As you can tell, this number was highly dependent on the model, with most results coming from the raw RNA abundances and the least results from the RNA/DNA ratio.

Next, let's look at which features overlapped between the models. We can do this with the intersect call in R:

# features called by the RNA/DNA ratios compared to the Raw RNA abundances 
intersect(results_rna_ratio$feature, results_rna$feature)
# 10 features overlapped

# features called by the Raw RNA abundances compared to the RNA abundances adjusted by the DNA abundances 
intersect(results_rna$feature, results_rna_dna$feature)
# 47 features overlapped

# features called by the RNA/DNA ratios compared to the RNA abundances adjusted by the DNA abundances 
intersect(results_rna_ratio$feature, results_rna_dna$feature)
# 11 features overlapped

From this, we can see that while the models are calling different total numbers of pathways, the ones that they are calling are significantly overlapping.

Finally, let's plot the top CD dysbiosis results in the MTX_model, across all the models. Here we first create one object that includes all the results, then subset it to the top 10 pathways in the DNA covariate results.

top_pathways <- results_rna_dna$feature[order(results_rna_dna$qval_individual)][1:10]

# Specify model type
results_rna$model_type = "RNA model"
results_rna_ratio$model_type = "RNA/DNA ratio"
results_rna_dna$model_type = "RNA with DNA covariate"

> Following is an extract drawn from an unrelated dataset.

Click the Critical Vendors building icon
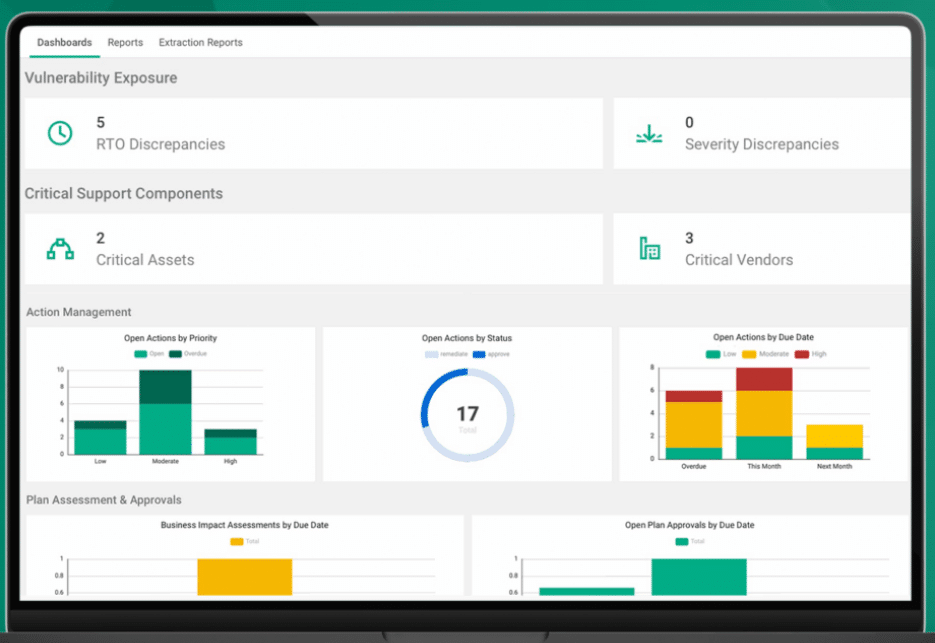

results = rbind(results_rna, results_rna_dna, results_rna_ratio) # create one object from the results 
results = results[results$feature %in% top_pathways, ] # subset to just the top features in the MaAsLin 3 DNA covariate model
results$model <- ifelse(results$model == 'LM', 'Abundance', 'Prevalence') # Rename abundance/prevalence

# Plot significant CD dysbiosis associations
ggplot(results[results$value == 'dysbiosis_CD',], aes(x = coef, y = feature, color = model_type)) + 
  geom_point(aes(shape = model), size = 3, alpha = 0.8) + 
  geom_errorbar(aes(xmin = coef - stderr, xmax = coef + stderr), width = 0.2) + 
  theme_bw() + 
  theme(axis.title = ggplot2::element_text(size = 16), 
    axis.text = ggplot2::element_text(size = 8),   
) + 
  xlab('Coefficient +/- SE') + 
  ylab('Pathway') + 
  labs(color = 'Model', shape = 'Association')

Here, you can tell that model choice can influence the effect size, particularly for the prevalence models.